▶ _What is expected_:
From the line containing "Nos animations (1022, 51)" down to the final line of the entries below, restate each line word for word and add nothing.
START Source material
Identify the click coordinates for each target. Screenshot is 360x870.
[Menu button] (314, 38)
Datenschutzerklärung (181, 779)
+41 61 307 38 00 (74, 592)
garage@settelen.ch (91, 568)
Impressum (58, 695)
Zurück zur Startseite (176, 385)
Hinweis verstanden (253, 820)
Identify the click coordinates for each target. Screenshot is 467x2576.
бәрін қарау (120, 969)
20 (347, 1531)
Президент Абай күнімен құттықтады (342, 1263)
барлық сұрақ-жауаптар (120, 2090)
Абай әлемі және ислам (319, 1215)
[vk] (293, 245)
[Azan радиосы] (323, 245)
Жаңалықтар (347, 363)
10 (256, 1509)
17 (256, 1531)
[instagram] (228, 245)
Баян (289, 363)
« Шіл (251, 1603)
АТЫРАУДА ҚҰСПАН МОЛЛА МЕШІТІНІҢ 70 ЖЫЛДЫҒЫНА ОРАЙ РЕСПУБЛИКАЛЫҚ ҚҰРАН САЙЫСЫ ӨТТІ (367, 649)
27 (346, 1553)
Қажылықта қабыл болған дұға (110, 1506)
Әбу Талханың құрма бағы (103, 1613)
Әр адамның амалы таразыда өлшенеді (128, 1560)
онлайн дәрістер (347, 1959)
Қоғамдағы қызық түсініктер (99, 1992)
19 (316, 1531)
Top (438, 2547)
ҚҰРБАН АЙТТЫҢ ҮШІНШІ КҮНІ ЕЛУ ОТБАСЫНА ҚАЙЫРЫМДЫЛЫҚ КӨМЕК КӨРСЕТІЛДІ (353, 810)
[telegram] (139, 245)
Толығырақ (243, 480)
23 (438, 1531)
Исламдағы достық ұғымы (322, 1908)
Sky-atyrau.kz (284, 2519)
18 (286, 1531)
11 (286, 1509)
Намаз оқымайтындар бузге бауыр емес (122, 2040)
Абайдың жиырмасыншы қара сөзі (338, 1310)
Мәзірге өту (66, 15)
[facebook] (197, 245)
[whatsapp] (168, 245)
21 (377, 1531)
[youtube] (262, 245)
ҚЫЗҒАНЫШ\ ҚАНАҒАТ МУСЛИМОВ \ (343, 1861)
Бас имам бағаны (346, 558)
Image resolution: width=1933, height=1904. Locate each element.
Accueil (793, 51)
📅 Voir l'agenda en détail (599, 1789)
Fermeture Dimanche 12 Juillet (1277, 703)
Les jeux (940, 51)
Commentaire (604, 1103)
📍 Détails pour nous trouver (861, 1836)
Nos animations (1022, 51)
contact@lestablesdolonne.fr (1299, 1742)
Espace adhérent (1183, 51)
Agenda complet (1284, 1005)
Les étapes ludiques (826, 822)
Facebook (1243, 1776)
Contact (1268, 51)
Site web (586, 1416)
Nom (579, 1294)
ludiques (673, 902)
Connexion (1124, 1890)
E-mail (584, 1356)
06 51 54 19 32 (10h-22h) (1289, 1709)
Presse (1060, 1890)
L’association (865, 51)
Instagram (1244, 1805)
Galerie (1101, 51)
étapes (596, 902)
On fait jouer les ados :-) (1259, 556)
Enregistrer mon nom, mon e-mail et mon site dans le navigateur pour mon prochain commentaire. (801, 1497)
END Source material
▶ _Answer space_:
Nos animations (1022, 51)
contact@lestablesdolonne.fr (1299, 1742)
Espace adhérent (1183, 51)
Agenda complet (1284, 1005)
Les étapes ludiques (826, 822)
Facebook (1243, 1776)
Contact (1268, 51)
Site web (586, 1416)
Nom (579, 1294)
ludiques (673, 902)
Connexion (1124, 1890)
E-mail (584, 1356)
06 51 54 19 32 (10h-22h) (1289, 1709)
Presse (1060, 1890)
L’association (865, 51)
Instagram (1244, 1805)
Galerie (1101, 51)
étapes (596, 902)
On fait jouer les ados :-) (1259, 556)
Enregistrer mon nom, mon e-mail et mon site dans le navigateur pour mon prochain commentaire. (801, 1497)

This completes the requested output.